The book reveals how one of the guns used in the shooting is today being used by German police in the training of new recruits.

Constable Larmour's son Gavin, who was just 13 years old when his father was murdered, believes the killing was not properly investigated to protect a high-level republican informer.

He claimed the gunman was recruited as a police agent after detectives presented him with evidence that would have led to his conviction for the murder.

Mr Larmour named the senior Provisional, who sat on the IRA army council in the 1990s and is a former Belfast Brigade commander, that he believes was involved.
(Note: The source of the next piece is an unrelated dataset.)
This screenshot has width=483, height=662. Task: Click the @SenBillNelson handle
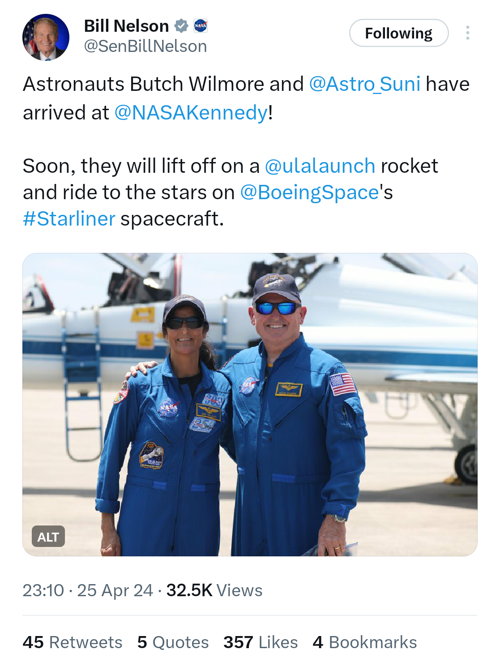[145, 46]
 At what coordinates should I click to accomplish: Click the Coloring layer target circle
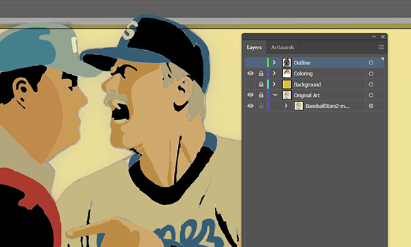371,74
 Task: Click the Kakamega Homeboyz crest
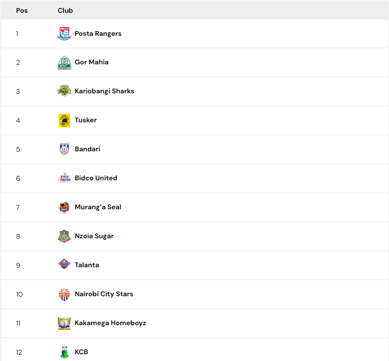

Speaking to the Belfast Telegraph the 41 year-old alleged the Police Ombudsman's office is delaying publication of a report into his father's death because it could be politically explosive.

The ombudsman however has said the report will be published later this year.

One of the guns, a Browning 9mm, used in the attack on Barnam's World of Ice Cream on Belfast's Lisburn Road in October 1988, belonged to Corporal Derek Wood.

He was murdered by the Provos alongside Corporal David Howes after they mistakenly drove into the path of an IRA funeral in March 1988. Their weapons were taken by the IRA during the attack.

A second gun used in the attack was identical to a gun used by loyalist killer Michael Stone when he ambushed the funeral of three IRA members shot by the SAS in Gibraltar.

George Larmour has questioned why the now disbanded Historical Enquiries Team (HET) did not recover the Browning from Germany to see if it could be used for evidential purposes.

In a statement the PSNI Assistant Chief Constable Mark Hamilton said HET examined whether the gun should have been returned to Northern Ireland but "it was not regarded as having credible evidential opportunities."

"That said, the PSNI understands why Mr Larmour has made this request and is amenable to consider whether there is an avenue to bring this weapon back to the UK and return it to the MoD [Ministry of Defence]."

He added: "PSNI will also study the contents of Mr Larmour's book. As in all cases, any new credible evidence will be pursued."